Gesetzestext von § 16 WEG (Stand 2025)

§ 16 WEG – Nutzungen und Kosten

(1) Jedem Wohnungseigentümer gebührt ein seinem Anteil entsprechender Bruchteil der Früchte des gemeinschaftlichen Eigentums und des Gemeinschaftsvermögens. Der Anteil bestimmt sich nach dem gemäß § 47 der Grundbuchordnung im Grundbuch eingetragenen Verhältnis der Miteigentumsanteile. Jeder Wohnungseigentümer ist zum Mitgebrauch des gemeinschaftlichen Eigentums nach Maßgabe des § 14 berechtigt.
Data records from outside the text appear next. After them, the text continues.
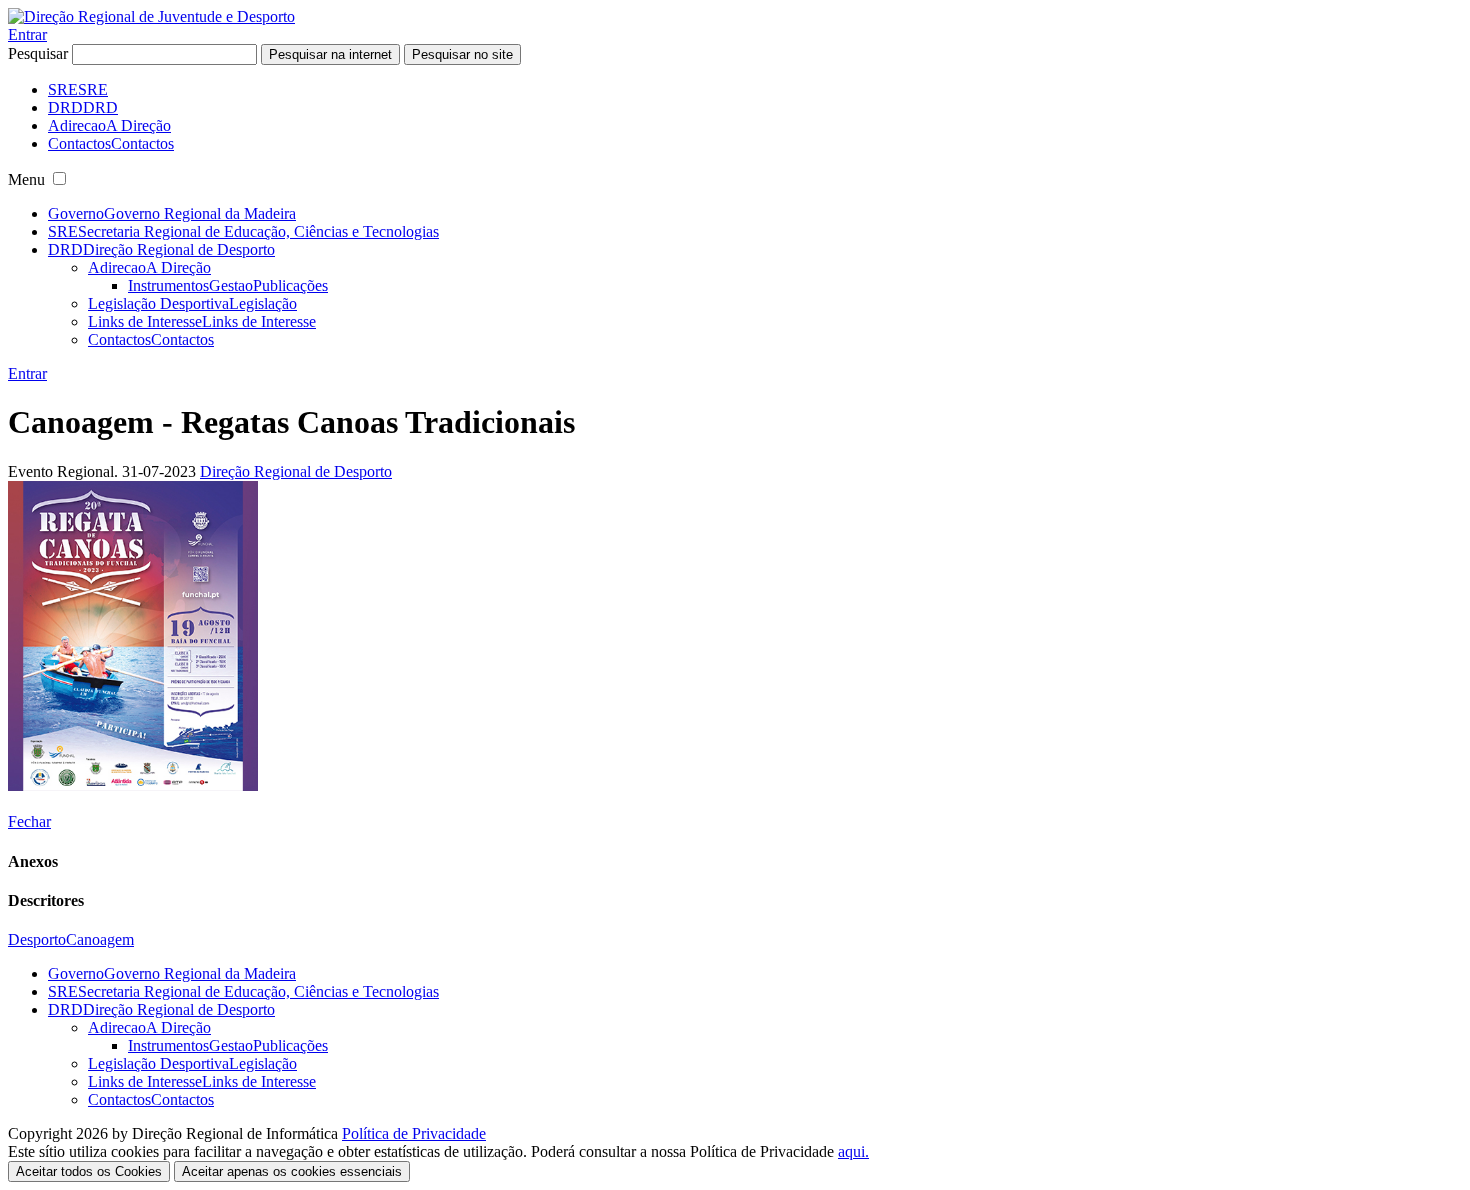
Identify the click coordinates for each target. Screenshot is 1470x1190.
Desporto (37, 939)
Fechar (29, 821)
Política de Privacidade (414, 1133)
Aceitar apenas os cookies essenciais (292, 1171)
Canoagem (100, 939)
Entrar (27, 34)
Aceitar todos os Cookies (89, 1171)
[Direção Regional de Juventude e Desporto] (151, 16)
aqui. (853, 1151)
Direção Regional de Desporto (296, 471)
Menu (26, 179)
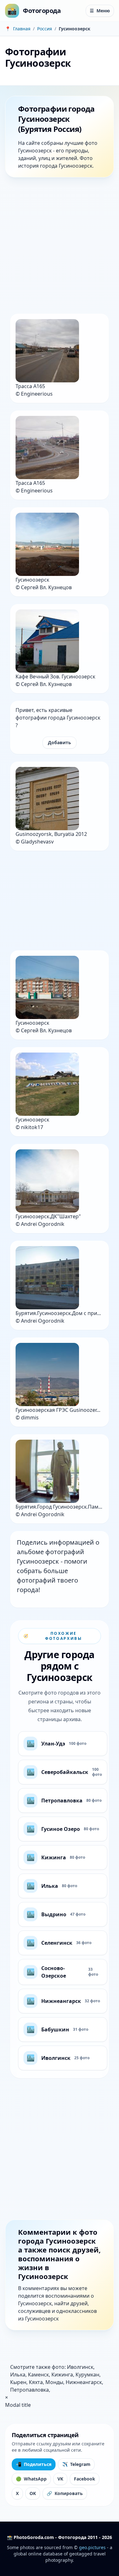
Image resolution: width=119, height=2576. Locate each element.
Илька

(2) Die Kosten der Gemeinschaft der Wohnungseigentümer, insbesondere der Verwaltung und des gemeinschaftlichen Gebrauchs des gemeinschaftlichen Eigentums, hat jeder Wohnungseigentümer nach dem Verhältnis seines Anteils (Absatz 1 Satz 2) zu tragen. Die Wohnungseigentümer können für einzelne Kosten oder bestimmte Arten von Kosten eine von Satz 1 oder von einer Vereinbarung abweichende Verteilung beschließen.

(3) Für die Kosten und Nutzungen bei baulichen Veränderungen gilt § 21.


Kernaussagen und Praxisbedeutung

  • Nutzungen: Erlöse/Früchte aus Gemeinschaftseigentum stehen den Eigentümern nach MEA zu (Abs. 1).
  • Kosten: Grundsatz der Verteilung nach Miteigentumsanteilen (Abs. 2 S. 1).
  • Abweichende Schlüssel per Beschluss: Für einzelne Kosten oder Arten von Kosten kann die GdWE abweichende Verteilungen beschließen (Abs. 2 S. 2).
  • Bauliche Veränderungen: Für Kosten und Nutzungen solcher Maßnahmen gilt § 21 WEG (Abs. 3).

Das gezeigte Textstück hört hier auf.